Data records
────────────────────
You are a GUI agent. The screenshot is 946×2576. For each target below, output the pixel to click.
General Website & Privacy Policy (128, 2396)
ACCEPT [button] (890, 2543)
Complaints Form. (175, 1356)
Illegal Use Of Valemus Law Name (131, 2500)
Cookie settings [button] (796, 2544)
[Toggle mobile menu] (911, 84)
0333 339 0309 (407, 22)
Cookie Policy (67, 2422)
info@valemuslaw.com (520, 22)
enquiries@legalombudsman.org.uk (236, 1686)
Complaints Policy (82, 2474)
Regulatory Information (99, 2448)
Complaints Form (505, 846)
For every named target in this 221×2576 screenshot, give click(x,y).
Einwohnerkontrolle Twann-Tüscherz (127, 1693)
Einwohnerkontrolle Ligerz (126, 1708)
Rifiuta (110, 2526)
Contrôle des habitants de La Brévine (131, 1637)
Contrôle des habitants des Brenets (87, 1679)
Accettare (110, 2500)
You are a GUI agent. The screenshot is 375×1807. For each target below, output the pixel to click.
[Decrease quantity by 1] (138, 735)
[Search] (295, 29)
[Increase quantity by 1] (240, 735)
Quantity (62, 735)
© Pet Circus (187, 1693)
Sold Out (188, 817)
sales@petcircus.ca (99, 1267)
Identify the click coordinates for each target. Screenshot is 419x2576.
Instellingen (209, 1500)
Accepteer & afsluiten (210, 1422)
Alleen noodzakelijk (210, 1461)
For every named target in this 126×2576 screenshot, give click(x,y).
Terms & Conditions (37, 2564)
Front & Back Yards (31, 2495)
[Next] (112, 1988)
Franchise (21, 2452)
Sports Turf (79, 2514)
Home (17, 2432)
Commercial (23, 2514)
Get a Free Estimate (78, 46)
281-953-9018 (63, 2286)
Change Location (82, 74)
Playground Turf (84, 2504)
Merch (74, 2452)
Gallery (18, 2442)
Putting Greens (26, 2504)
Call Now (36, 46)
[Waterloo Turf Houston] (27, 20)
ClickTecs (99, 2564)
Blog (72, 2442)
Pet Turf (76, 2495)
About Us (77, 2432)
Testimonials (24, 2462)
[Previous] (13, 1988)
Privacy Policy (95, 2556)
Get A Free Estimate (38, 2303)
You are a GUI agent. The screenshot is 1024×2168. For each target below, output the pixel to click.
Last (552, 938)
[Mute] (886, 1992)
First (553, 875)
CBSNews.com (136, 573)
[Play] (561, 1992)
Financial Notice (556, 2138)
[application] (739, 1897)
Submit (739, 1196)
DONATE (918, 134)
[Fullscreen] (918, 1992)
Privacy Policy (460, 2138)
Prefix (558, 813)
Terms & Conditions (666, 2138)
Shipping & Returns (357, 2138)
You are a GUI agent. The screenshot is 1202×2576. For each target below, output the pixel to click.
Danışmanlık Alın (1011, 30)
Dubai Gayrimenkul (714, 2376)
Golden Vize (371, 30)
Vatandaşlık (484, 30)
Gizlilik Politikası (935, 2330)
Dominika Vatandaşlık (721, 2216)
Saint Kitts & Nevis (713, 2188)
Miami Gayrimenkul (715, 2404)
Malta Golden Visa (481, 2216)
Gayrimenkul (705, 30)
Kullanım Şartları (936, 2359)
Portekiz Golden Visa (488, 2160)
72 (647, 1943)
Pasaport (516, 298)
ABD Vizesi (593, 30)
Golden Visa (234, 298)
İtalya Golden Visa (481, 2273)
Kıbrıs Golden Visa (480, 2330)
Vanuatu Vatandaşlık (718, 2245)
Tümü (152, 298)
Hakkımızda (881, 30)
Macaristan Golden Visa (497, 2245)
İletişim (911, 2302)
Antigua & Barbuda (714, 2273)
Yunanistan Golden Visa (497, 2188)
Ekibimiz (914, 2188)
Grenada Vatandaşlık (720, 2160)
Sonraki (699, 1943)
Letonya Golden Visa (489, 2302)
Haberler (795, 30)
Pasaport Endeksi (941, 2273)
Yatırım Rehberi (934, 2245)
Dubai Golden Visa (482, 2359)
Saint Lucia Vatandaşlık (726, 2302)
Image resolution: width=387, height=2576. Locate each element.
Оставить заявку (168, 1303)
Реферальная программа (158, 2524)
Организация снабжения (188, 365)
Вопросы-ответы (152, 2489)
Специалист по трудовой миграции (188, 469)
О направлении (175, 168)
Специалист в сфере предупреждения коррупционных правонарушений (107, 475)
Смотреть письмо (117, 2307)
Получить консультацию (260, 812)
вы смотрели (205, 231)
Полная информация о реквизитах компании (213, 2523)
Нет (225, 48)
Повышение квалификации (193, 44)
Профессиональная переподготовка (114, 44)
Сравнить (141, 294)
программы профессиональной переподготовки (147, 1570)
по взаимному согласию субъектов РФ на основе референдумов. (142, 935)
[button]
────────────────────
### Your assignment
Repeat the data exactly. Omit nothing.

### Reply
You are a GUI agent. The screenshot is 946×2576. For each target below, output the pixel to click.
General Website & Privacy Policy (128, 2396)
ACCEPT [button] (890, 2543)
Complaints Form. (175, 1356)
Illegal Use Of Valemus Law Name (131, 2500)
Cookie settings [button] (796, 2544)
[Toggle mobile menu] (911, 84)
0333 339 0309 (407, 22)
Cookie Policy (67, 2422)
info@valemuslaw.com (520, 22)
enquiries@legalombudsman.org.uk (236, 1686)
Complaints Policy (82, 2474)
Regulatory Information (99, 2448)
Complaints Form (505, 846)
For every named target in this 221×2576 screenshot, give click(x,y).
Einwohnerkontrolle Twann-Tüscherz (127, 1693)
Einwohnerkontrolle Ligerz (126, 1708)
Rifiuta (110, 2526)
Contrôle des habitants de La Brévine (131, 1637)
Contrôle des habitants des Brenets (87, 1679)
Accettare (110, 2500)
You are a GUI agent. The screenshot is 375×1807. For each target below, output the pixel to click.
[Decrease quantity by 1] (138, 735)
[Search] (295, 29)
[Increase quantity by 1] (240, 735)
Quantity (62, 735)
© Pet Circus (187, 1693)
Sold Out (188, 817)
sales@petcircus.ca (99, 1267)
Identify the click coordinates for each target. Screenshot is 419x2576.
Instellingen (209, 1500)
Accepteer & afsluiten (210, 1422)
Alleen noodzakelijk (210, 1461)
For every named target in this 126×2576 screenshot, give click(x,y).
Terms & Conditions (37, 2564)
Front & Back Yards (31, 2495)
[Next] (112, 1988)
Franchise (21, 2452)
Sports Turf (79, 2514)
Home (17, 2432)
Commercial (23, 2514)
Get a Free Estimate (78, 46)
281-953-9018 (63, 2286)
Change Location (82, 74)
Playground Turf (84, 2504)
Merch (74, 2452)
Gallery (18, 2442)
Putting Greens (26, 2504)
Call Now (36, 46)
[Waterloo Turf Houston] (27, 20)
ClickTecs (99, 2564)
Blog (72, 2442)
Pet Turf (76, 2495)
About Us (77, 2432)
Testimonials (24, 2462)
[Previous] (13, 1988)
Privacy Policy (95, 2556)
Get A Free Estimate (38, 2303)
You are a GUI agent. The screenshot is 1024×2168. For each target below, output the pixel to click.
Last (552, 938)
[Mute] (886, 1992)
First (553, 875)
CBSNews.com (136, 573)
[Play] (561, 1992)
Financial Notice (556, 2138)
[application] (739, 1897)
Submit (739, 1196)
DONATE (918, 134)
[Fullscreen] (918, 1992)
Privacy Policy (460, 2138)
Prefix (558, 813)
Terms & Conditions (666, 2138)
Shipping & Returns (357, 2138)
You are a GUI agent. The screenshot is 1202×2576. For each target below, output the pixel to click.
Danışmanlık Alın (1011, 30)
Dubai Gayrimenkul (714, 2376)
Golden Vize (371, 30)
Vatandaşlık (484, 30)
Gizlilik Politikası (935, 2330)
Dominika Vatandaşlık (721, 2216)
Saint Kitts & Nevis (713, 2188)
Miami Gayrimenkul (715, 2404)
Malta Golden Visa (481, 2216)
Gayrimenkul (705, 30)
Kullanım Şartları (936, 2359)
Portekiz Golden Visa (488, 2160)
72 (647, 1943)
Pasaport (516, 298)
ABD Vizesi (593, 30)
Golden Visa (234, 298)
İtalya Golden Visa (481, 2273)
Kıbrıs Golden Visa (480, 2330)
Vanuatu Vatandaşlık (718, 2245)
Tümü (152, 298)
Hakkımızda (881, 30)
Macaristan Golden Visa (497, 2245)
İletişim (911, 2302)
Antigua & Barbuda (714, 2273)
Yunanistan Golden Visa (497, 2188)
Ekibimiz (914, 2188)
Grenada Vatandaşlık (720, 2160)
Sonraki (699, 1943)
Letonya Golden Visa (489, 2302)
Haberler (795, 30)
Pasaport Endeksi (941, 2273)
Yatırım Rehberi (934, 2245)
Dubai Golden Visa (482, 2359)
Saint Lucia Vatandaşlık (726, 2302)
Image resolution: width=387, height=2576. Locate each element.
Оставить заявку (168, 1303)
Реферальная программа (158, 2524)
Организация снабжения (188, 365)
Вопросы-ответы (152, 2489)
Специалист по трудовой миграции (188, 469)
О направлении (175, 168)
Специалист в сфере предупреждения коррупционных правонарушений (107, 475)
Смотреть письмо (117, 2307)
Получить консультацию (260, 812)
вы смотрели (205, 231)
Полная информация о реквизитах компании (213, 2523)
Нет (225, 48)
Повышение квалификации (193, 44)
Профессиональная переподготовка (114, 44)
Сравнить (141, 294)
программы профессиональной переподготовки (147, 1570)
по взаимному согласию субъектов РФ на основе референдумов. (142, 935)
[button]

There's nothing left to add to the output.